Workplace wellness may be a popular topic in the benefits space, but there is a lack of research clearly assessing the return on investment (ROI) of wellness programs. That was the message Dr. Michael Rouse, director of the health sector M.B.A. with the Richard Ivey School of Business, gave at a Sun Life Financial Wellness Institute breakfast yesterday in Toronto.
In the session, Rouse provided an overview of new research currently under way by Sun Life Financial and the Ivey School, which, he says, will be the first of its kind in the industry.
“The study, modelled from Sun Life Financial’s Healthy Returns Program, will measure the impact on employee wellness, productivity and two-year healthcare costs, and take an in-depth look at what benefits employers can obtain by offering wellness programs to their employees,” explained Lori Casselman, assistant vice-president, health and wellness at Sun Life Financial.
Rouse said that while employers have a general understanding of the connection between healthy workers and productivity and engagement, it is evidence of a clear ROI that is the driving force behind their implementation of wellness programs. And with employers increasingly focused on managing rising healthcare costs, the time is ripe for them to explore the connection between the quality of employee health and the business’ competitive advantage.
“Human capital is the most important resource,” said Rouse. “We better protect that resource, better invest in that resource.”
The problem isn’t a lack of research—in fact, there’s plenty of research out there investigating absenteeism, productivity and engagement among employers that offer wellness programs. “There are hundreds and hundreds of these reports,” said Rouse. Rather, the issue is that the majority of these reports are flawed in some way, making them difficult to apply on a wider scale, he explained.
“Little rigorous examination of workplace wellness has taken place in Canada and outside of the U.S.,” said Rouse. “Even in the U.S. (where the bulk of studies have taken place), there are few studies that are comparable and have sufficient data and analytical rigour to create a business case.”
Rouse pointed to a 2010 meta-analysis by Harvard University that assessed more than 100 U.S. workplace wellness studies. A meta-analysis takes the results of several studies and pools them. Studies are then filtered based on methodology criteria set out by the research team, in order to ensure that only the purest, most comprehensive studies are included.
In Harvard’s research, only nine studies met the criteria set out by the research team. But from those remaining studies, the Harvard team concluded that wellness initiatives save an employer an average of $394 per employee per year, while the programs only cost an average of $159 per employee per year—creating an ROI of $3.36 for every $1 spent.
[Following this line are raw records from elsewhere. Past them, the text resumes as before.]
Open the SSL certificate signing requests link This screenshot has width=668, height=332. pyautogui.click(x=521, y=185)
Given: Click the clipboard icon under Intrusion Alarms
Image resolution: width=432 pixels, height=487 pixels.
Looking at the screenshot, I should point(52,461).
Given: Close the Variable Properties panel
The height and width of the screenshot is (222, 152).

The Ivey School then carried out its own meta-analysis, assessing 504 studies. From its research, only four studies met all the criteria that the team had identified. Of those, the researchers found that wellness programs reduced absence levels, on average, by 1.5 days. Given that employees take an average of 4.7 to 11.2 days off per year (according to Statistics Canada), a reduction of 1.5 days means a reduction in absenteeism of 14% to 36%.
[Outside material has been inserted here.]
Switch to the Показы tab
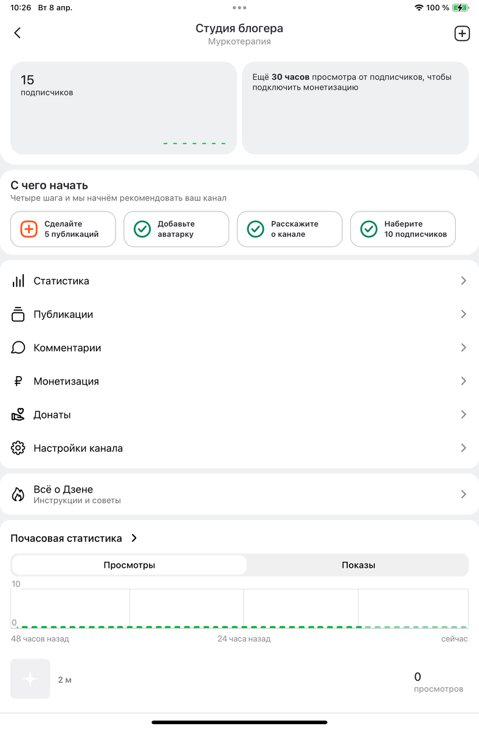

“The bottom line is, there are substantial savings for employers,” said Rouse.
Rouse explained that the research to be carried out by the Ivey School and Sun Life will be the first of its kind in terms of rigour and strict controls, will be Canada-wide and will examine wellness programs across multiple industries. The result of this research, they hope, will enable employers to have clear evidence of the ROI they can achieve by offering wellness programs to employees.
“Employers want to do the right thing, but they need to make a business case,” said Rouse.